Given entries
=== Begin Enclosure ===

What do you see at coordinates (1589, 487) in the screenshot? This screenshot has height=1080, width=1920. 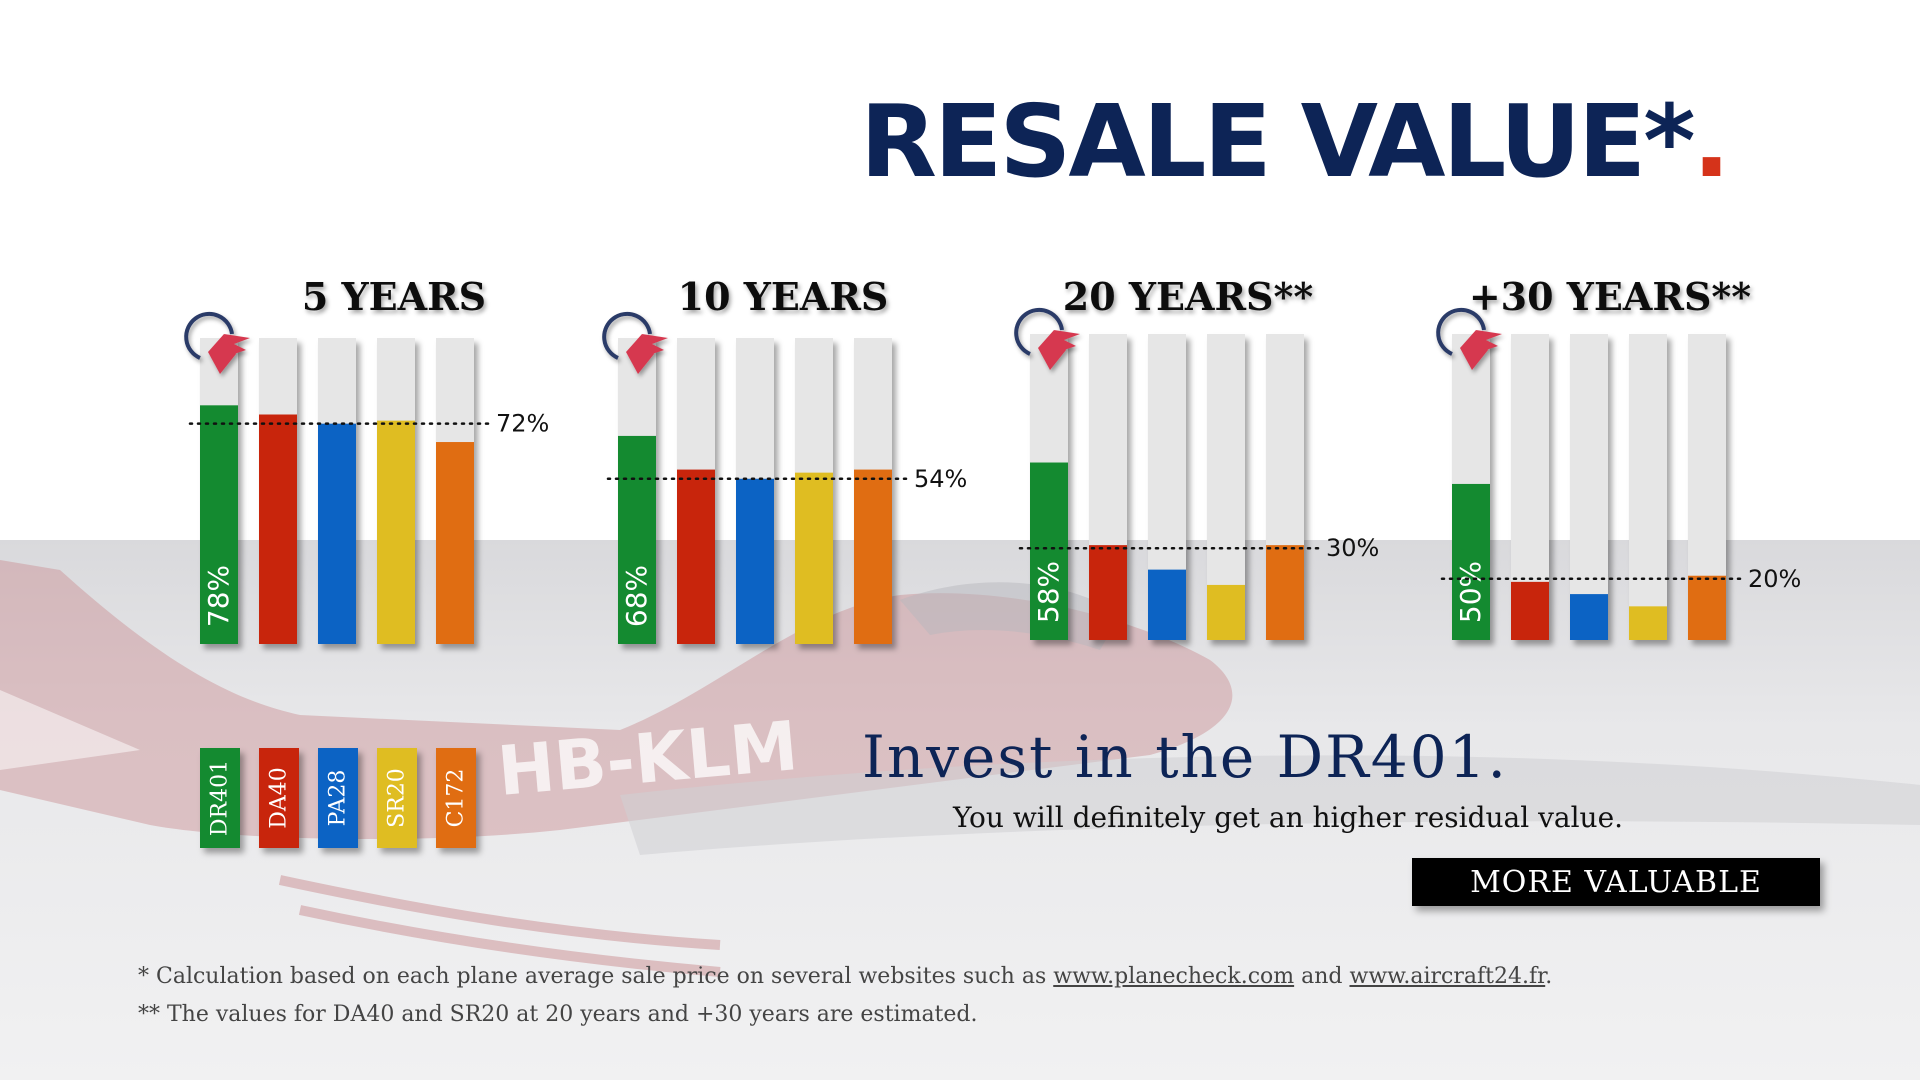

=== End Enclosure ===
=== Begin Enclosure ===

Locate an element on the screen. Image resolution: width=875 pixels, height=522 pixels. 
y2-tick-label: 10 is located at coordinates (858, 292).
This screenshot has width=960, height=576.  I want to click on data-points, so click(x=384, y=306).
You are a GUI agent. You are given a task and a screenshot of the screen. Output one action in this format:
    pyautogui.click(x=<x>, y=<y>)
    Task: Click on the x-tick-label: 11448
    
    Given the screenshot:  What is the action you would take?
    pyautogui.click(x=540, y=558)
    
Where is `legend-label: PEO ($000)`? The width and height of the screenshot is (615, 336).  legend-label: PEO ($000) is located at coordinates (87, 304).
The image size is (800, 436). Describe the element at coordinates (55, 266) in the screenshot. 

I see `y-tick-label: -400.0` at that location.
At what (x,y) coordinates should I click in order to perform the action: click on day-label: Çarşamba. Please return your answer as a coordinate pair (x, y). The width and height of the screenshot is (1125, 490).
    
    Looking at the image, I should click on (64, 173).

=== End Enclosure ===
=== Begin Enclosure ===

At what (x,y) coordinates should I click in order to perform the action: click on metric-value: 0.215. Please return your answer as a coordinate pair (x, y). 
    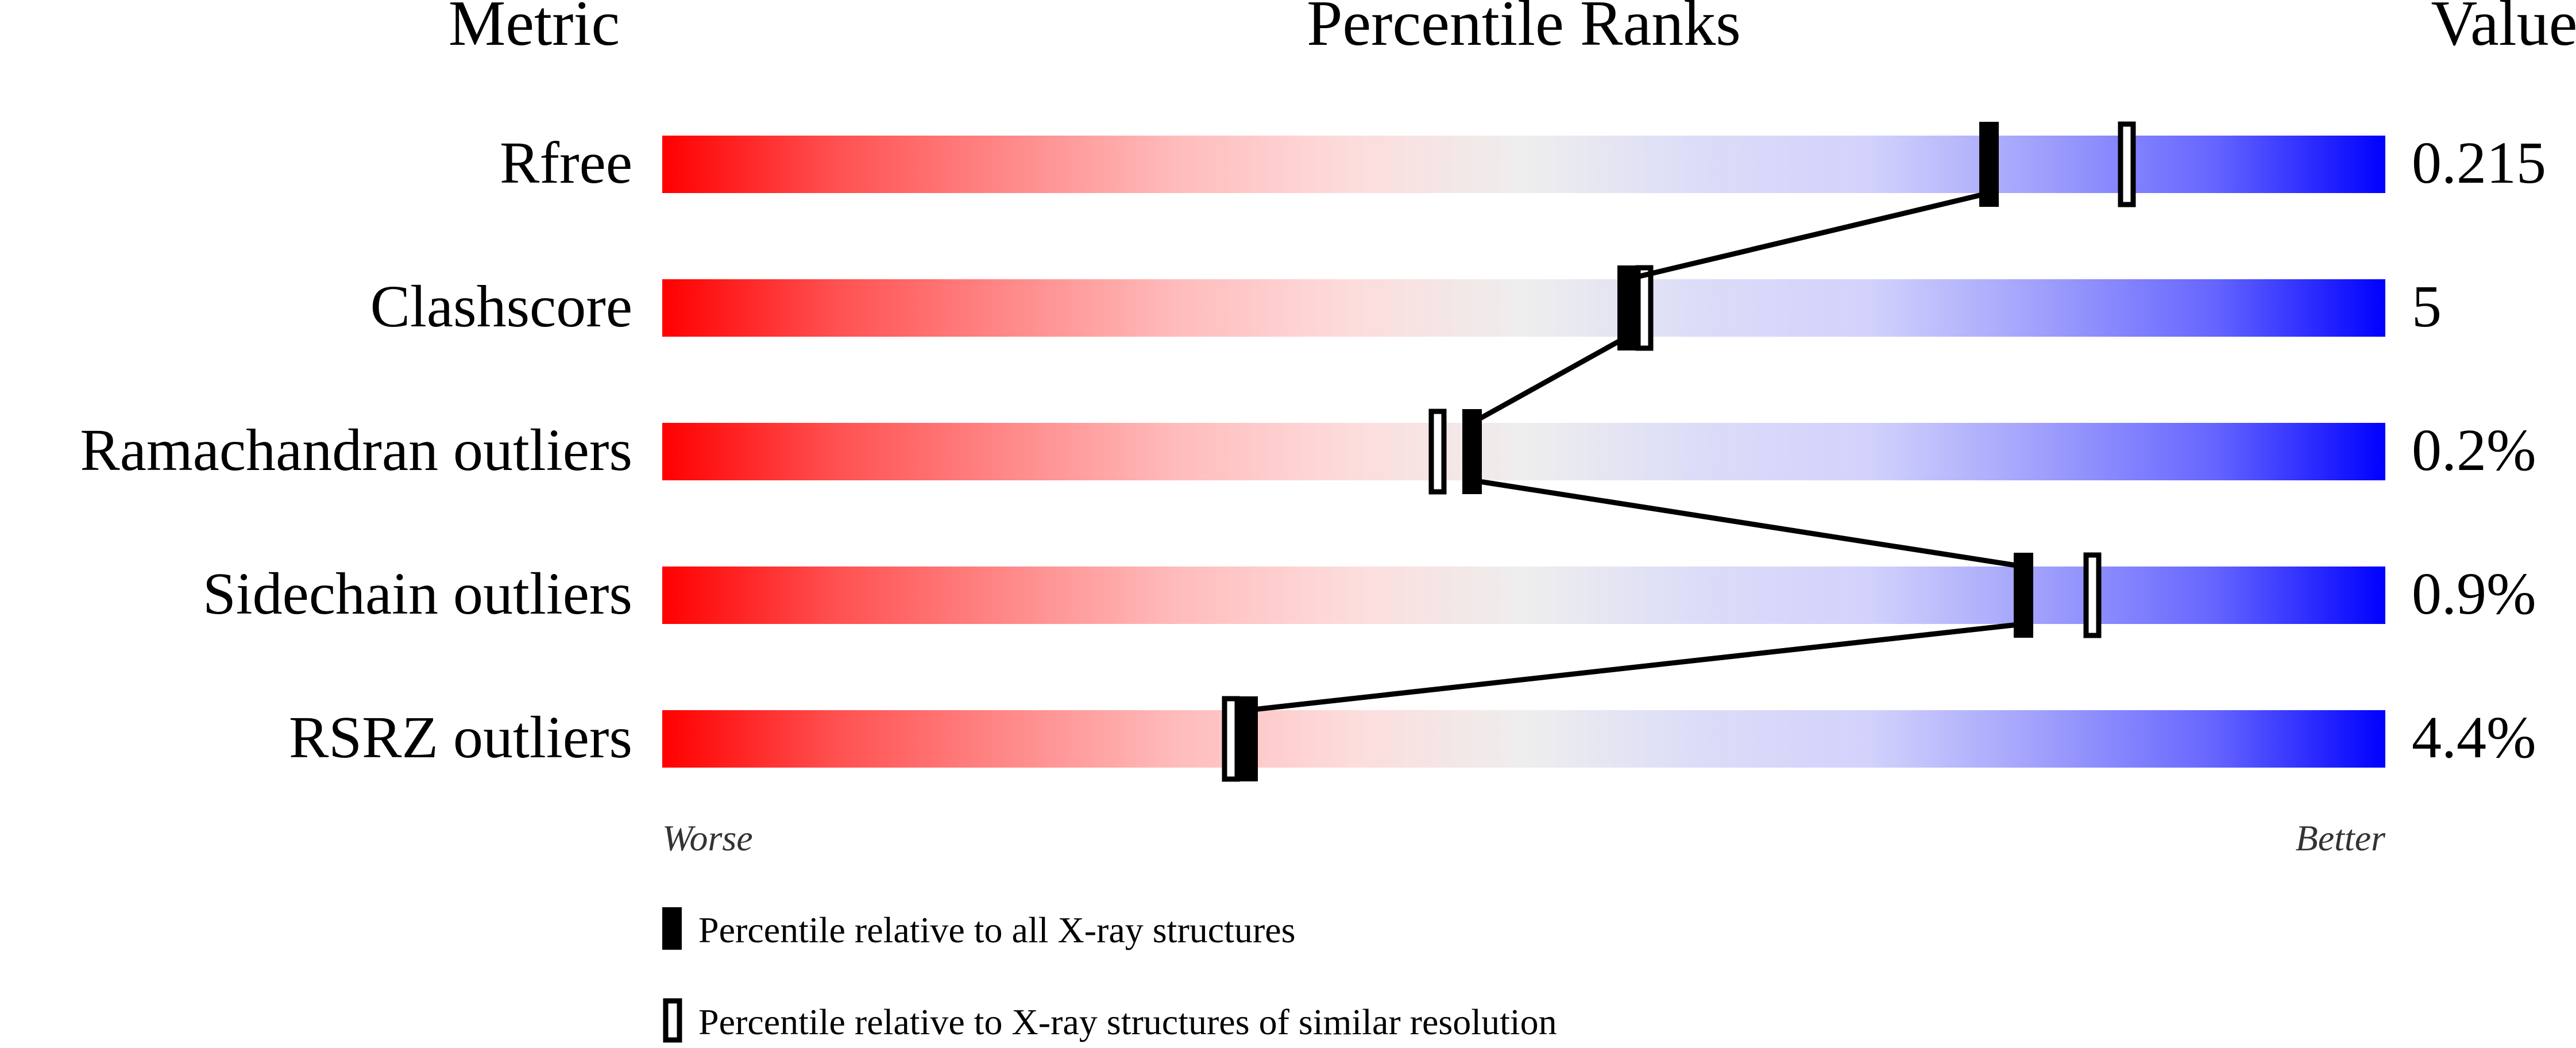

=== End Enclosure ===

To-do item
Reproduce the listing without alteration, starting with the line that contains "The image size" and continuing through the line that contains "Looking at the".

Written response
The image size is (800, 436). Describe the element at coordinates (55, 266) in the screenshot. 

I see `y-tick-label: -400.0` at that location.
At what (x,y) coordinates should I click in order to perform the action: click on day-label: Çarşamba. Please return your answer as a coordinate pair (x, y). The width and height of the screenshot is (1125, 490).
    
    Looking at the image, I should click on (64, 173).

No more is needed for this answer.